In a move that’s sent shockwaves through India’s digital economy, PokerBaazi, one of the country’s top real-money gaming platforms, has just been forced to shut down—and it’s not alone.
Backed by gaming giant Nazara Technologies, the poker platform suspended all real-money operations this week after the government passed the Promotion and Regulation of Online Gaming Bill, 2025—a sweeping law that has effectively killed the online real-money gaming industry overnight.
If you’ve ever played fantasy cricket, rummy, or poker online, things just got real. The government has outlawed all online games that involve money, whether you’re playing against the house or other players—even if it’s a game of skill.
And now, PokerBaazi, a once-thriving platform with millions of users and a solid reputation, is the latest to fall.
In a filing to the stock exchange, Nazara Technologies announced that its associate company, Moonshine Technologies—which owns and operates PokerBaazi—has ceased all real-money gaming activities “as a matter of abundant caution” and in full respect of the government’s new rules.
Translation? The poker table’s been flipped—and no one’s cashing out.
Nazara, which owns 46.07% of Moonshine, is now watching its investment turn to dust. While the company has tried to downplay its exposure—insisting it doesn’t consolidate Moonshine’s numbers—the market isn’t convinced. Nazara’s stock has already crashed more than 20% this week, and analysts are warning that Moonshine’s valuation could soon hit zero.
Let that sink in: millions of dollars, gone—because of a single bill.
And it’s not just PokerBaazi. It’s a domino effect across India’s gaming giants. Companies like Dream11, MPL, Zupee, My11Circle, Gameskraft, and Probo have also shut down or suspended operations, fearing massive legal penalties under the new law.
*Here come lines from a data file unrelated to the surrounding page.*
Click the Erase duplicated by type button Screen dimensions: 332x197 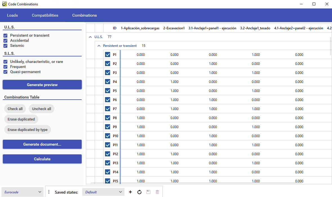pos(28,130)
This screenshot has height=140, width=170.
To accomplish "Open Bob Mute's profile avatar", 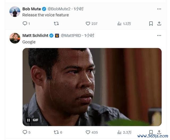I will tap(15, 12).
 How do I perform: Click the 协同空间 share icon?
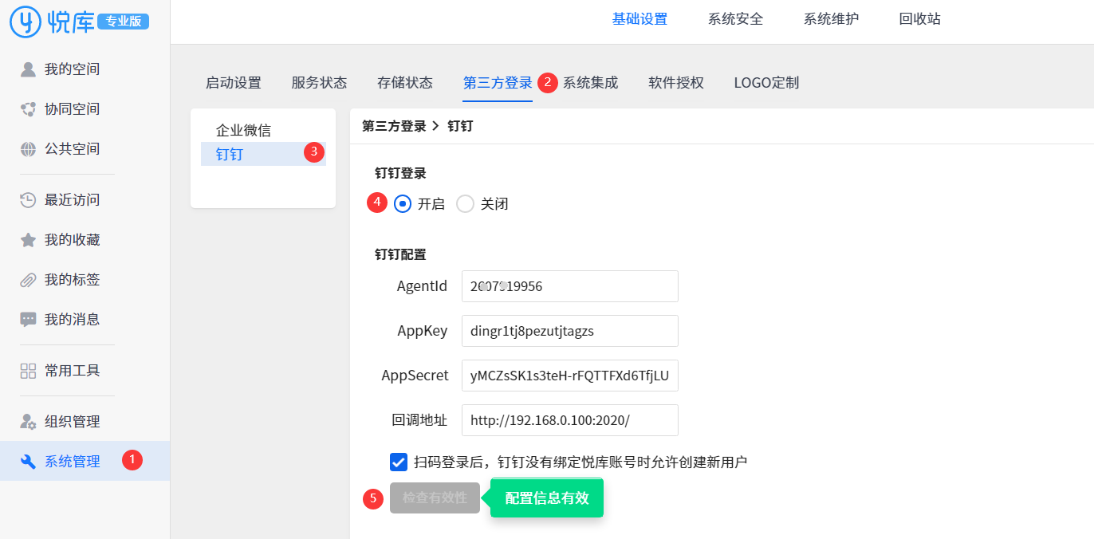pyautogui.click(x=28, y=109)
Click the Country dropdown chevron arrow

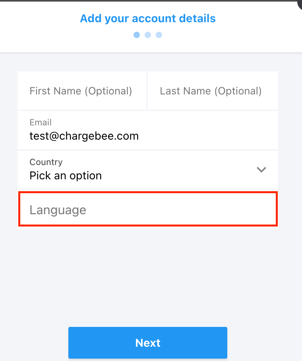pyautogui.click(x=261, y=170)
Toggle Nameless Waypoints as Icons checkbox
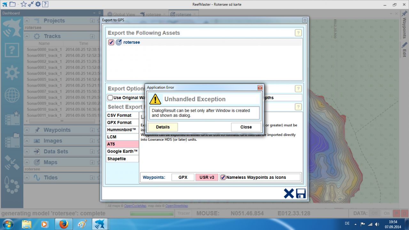The width and height of the screenshot is (409, 230). coord(223,177)
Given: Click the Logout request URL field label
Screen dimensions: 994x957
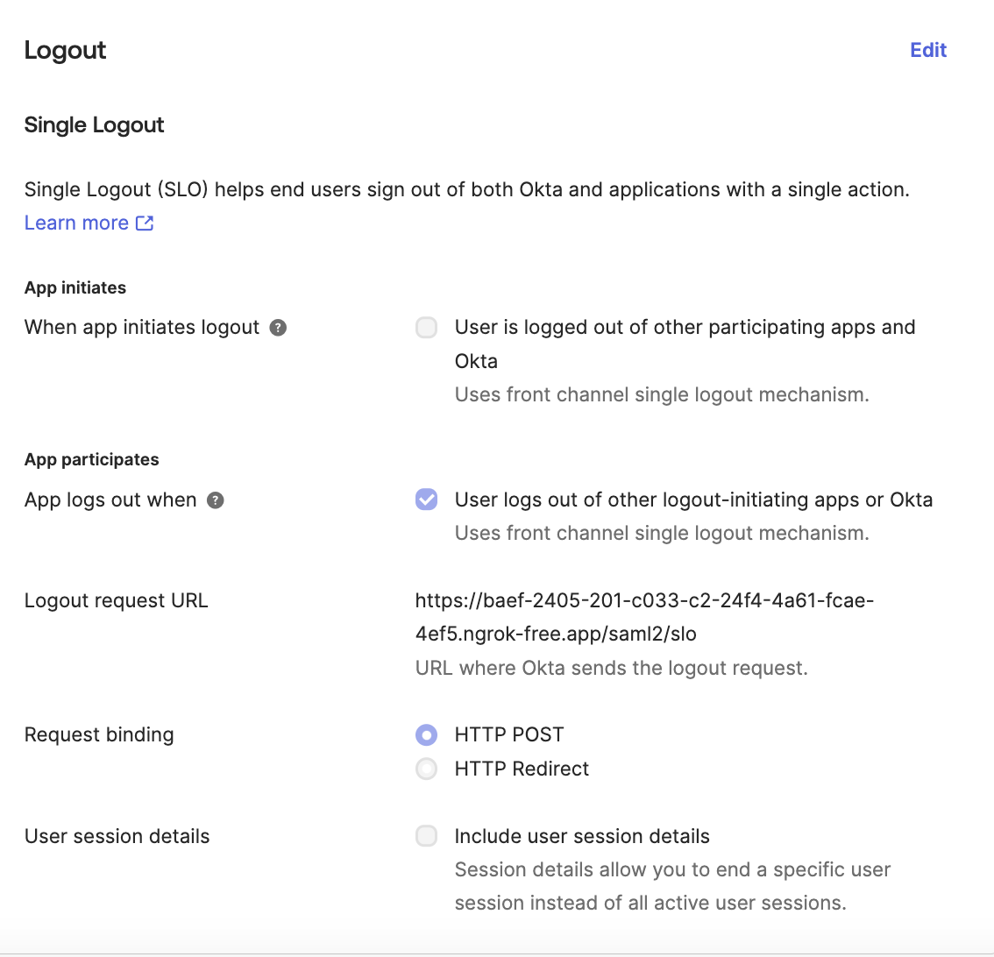Looking at the screenshot, I should (117, 600).
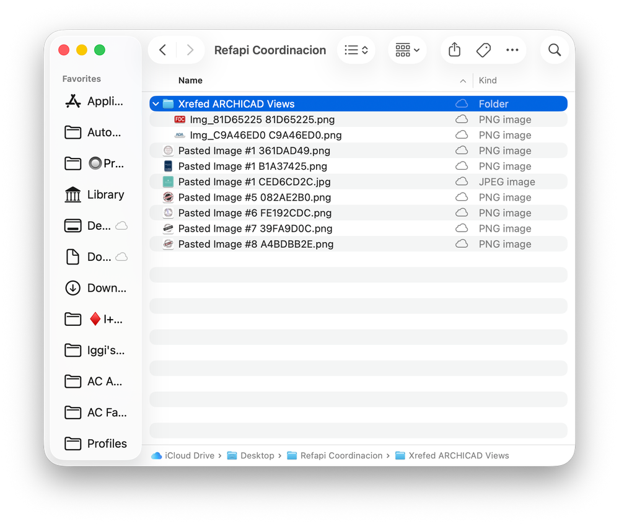
Task: Open the group-by grid dropdown
Action: (x=407, y=50)
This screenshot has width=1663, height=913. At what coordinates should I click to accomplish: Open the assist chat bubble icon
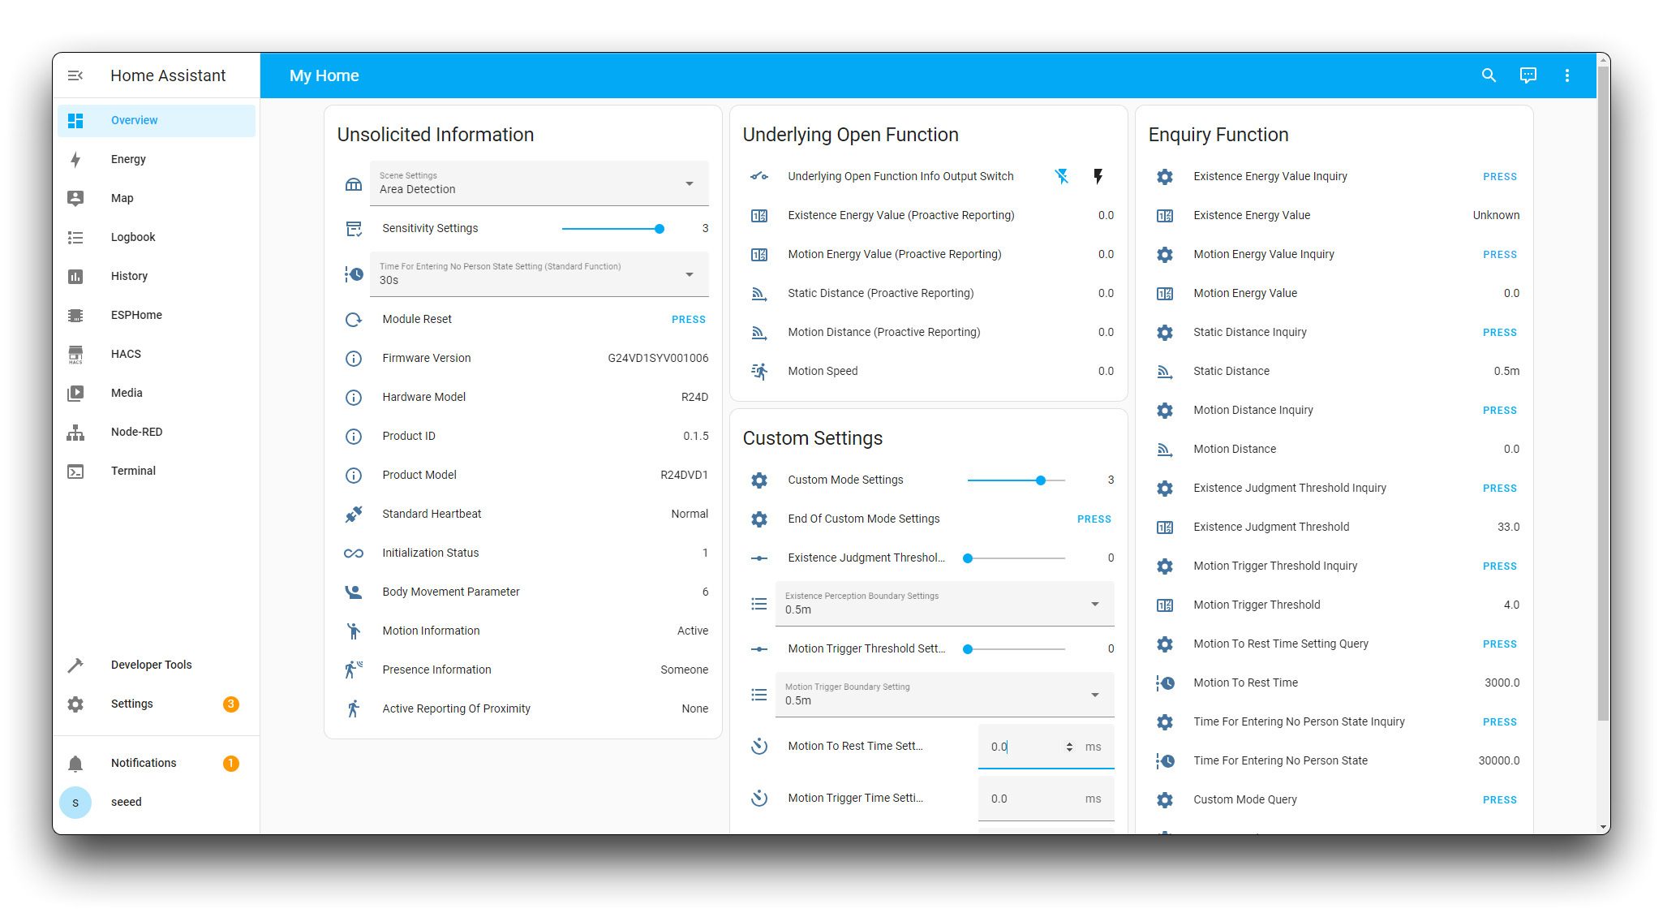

And the punishment isn’t light. Violators of the new bill could face up to three years in jail and ₹1 crore in fines. For most startups, that’s not a risk—it’s a death sentence.
But here’s the real kicker: this industry wasn’t shady. Real-money gaming was one of India’s fastest-growing tech segments, raking in ₹20,000 crore in taxes and supporting over 2 lakh jobs. It attracted top-tier investors, created unicorns, and turned weekend gamers into millionaires.
Now, it’s all vanishing.
For PokerBaazi, the fall is particularly painful. The platform had earned a loyal user base for offering a seamless, secure poker experience in a market where trust is everything. It was one of the few platforms seen as “clean” in a crowded space. And now, it’s gone dark—not because of any wrongdoing, but because of a blanket ban.
Nazara’s official stance? “We’ll evaluate our future course of action after the bill is enacted.”
But insiders know what that really means: hope for a miracle or pivot hard—fast.
Industry experts are already sounding the alarm. They warn that banning regulated Indian platforms won’t kill real-money gaming—it will push users to unregulated offshore sites, where there’s no accountability, no consumer protection, and plenty of risk.
It’s like killing Uber and hoping people stop taking cabs. Spoiler: they won’t—they’ll just take riskier rides.
Meanwhile, companies are scrambling. Some are pivoting to esports, others to free-to-play games. A few are even considering relocating abroad. But let’s be clear—these are survival tactics, not solutions.
This bill didn’t just pause an industry. It pulled the plug.
The big question now: is this the end of real-money gaming in India?
Not necessarily. Several companies are gearing up for a legal fight, and public interest litigations are already being filed in various high courts. The Supreme Court is expected to weigh in soon, especially around games of skill like poker and fantasy sports.
But until then, the chips are down.
If the ban holds, we’re looking at an economic bloodbath—hundreds of companies shut, tens of thousands of layoffs, and billions in investor capital vaporized.
For now, PokerBaazi is officially offline. The platform that once dealt dreams is now staring at the ultimate bad beat.